Their main focus is control, instead of contribution. The only thing they work for is to gain titles. Many of us can testify that currently, these types of leaders are creating a vicious cycle of gamesmanship, posturing and maneuvering; it is also creating departmental rivalries and silos. 

As a result, many people who show potential or commitment are undermined in trying to guard their position and keep themselves clearly above and ahead of anyone else. The consequence of this is that the best people, feeling undermined and put down, normally decide to leave the department or organisation and search for another hill to climb. Only average or unmotivated people stay, leading to the poor performance of the organisation. 

Most skilled employees, when devalued, leave an organisation when the work environment is poor. If those who leave their jobs could be interviewed, the odds are high that many will say they did not leave the job but the people they had to work with. 

Some people who work for positional leaders may start out strong, ambitious, innovative and motivated but they rarely stay that way. Generally, according to Maxwell (2013), they become one of the following three types of people who are proof of the current Namibian public servants.
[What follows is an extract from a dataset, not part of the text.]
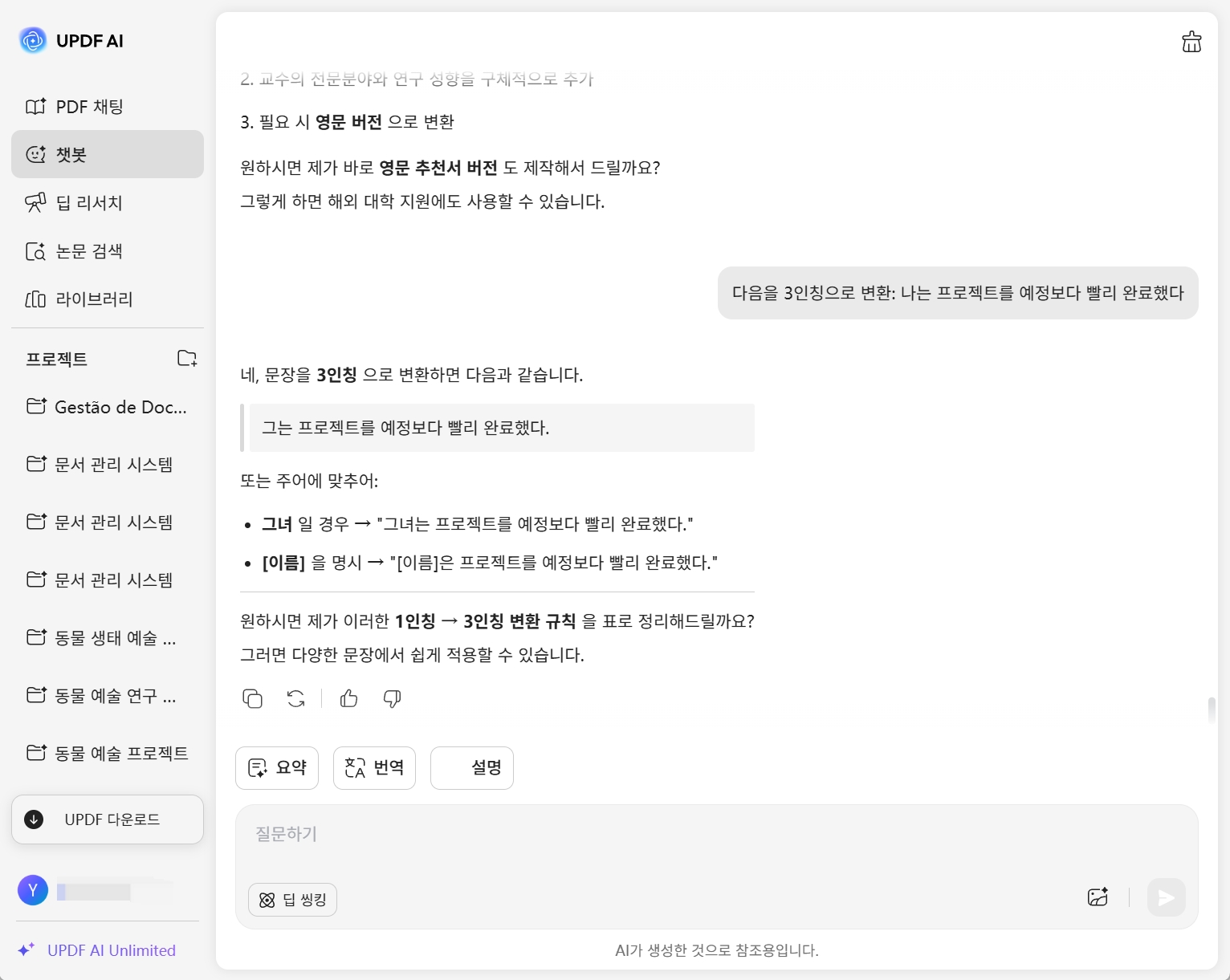Create a new project folder
The width and height of the screenshot is (1230, 980).
[x=186, y=358]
Clock watchers: Employees under positional leaders love clocks, and they want them visible at all times throughout the building. They evaluate every moment at work according to the clock, how long they have been at work, how much time is left, or how long until a break or lunchtime. Clock watchers know how much time is left before they get to go home – and they never want to work a second beyond quitting time. Leaders should, therefore, think about it that when people who work with them are hardly waiting to quit working the extra second, something is not working.
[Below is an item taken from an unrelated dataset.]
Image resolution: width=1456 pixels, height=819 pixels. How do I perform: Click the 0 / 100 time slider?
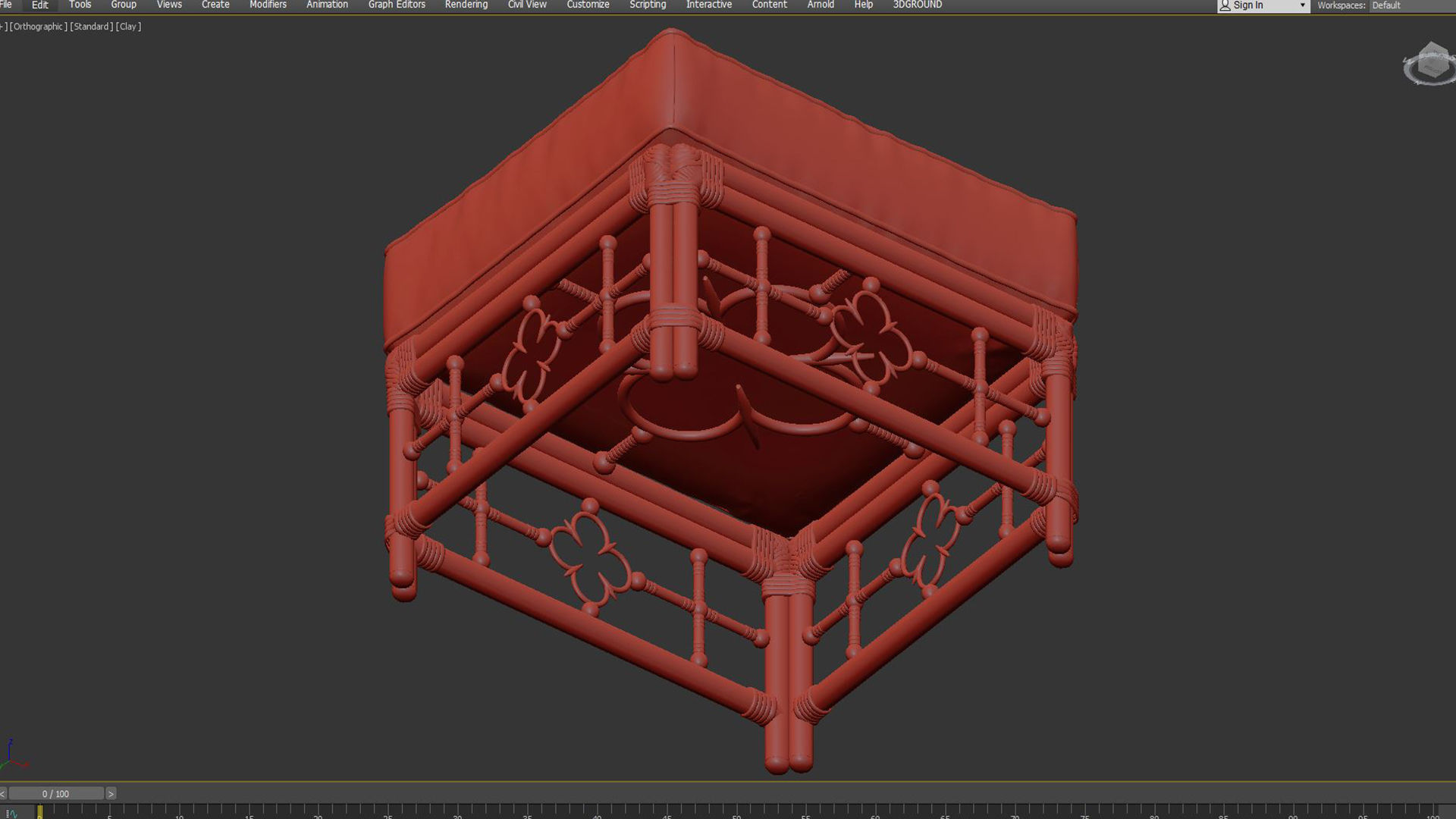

“Just-Enough” employees: When people work under leaders who use their leadership position as leverage, the people who work for them often begin to rely on their rights as employees and the limits of their job descriptions to protect them from having to work anymore than is absolutely necessary. They only do what is required of them and only do just enough to get by, to get paid and to keep their job. People do not give their best to leaders they do not like; they may give their hands but certainly not their heads or hearts.

The last people are the mentally absent: Under the positional leader, there are always individuals who may be physically present but mentally absent. They do not engage mentally, and they show up merely to collect a pay-cheque.

Most positional leaders are neither creative nor innovative and when the going gets tough for these leaders, many of them will move out and look for another position or job to continue the poor performance. Therefore, those in leadership should observe the work ethics of people under them and make amendments to their leadership style. It is time to rely on job development and stop relying on position to push people. Just because you have the right to do something as a leader, it does not mean it is the right thing to do. Leadership should not be defined as a noun (who I am) but rather as a verb (what I am doing). 

Leadership is action, and not position. Although we live in a culture that values titles, titles or positions alone are not enough. I know many of us admire and respect people with titles but titles alone, according to Maxwell (2013), are ultimately empty. Who the person is and the work she/he does are what really matter.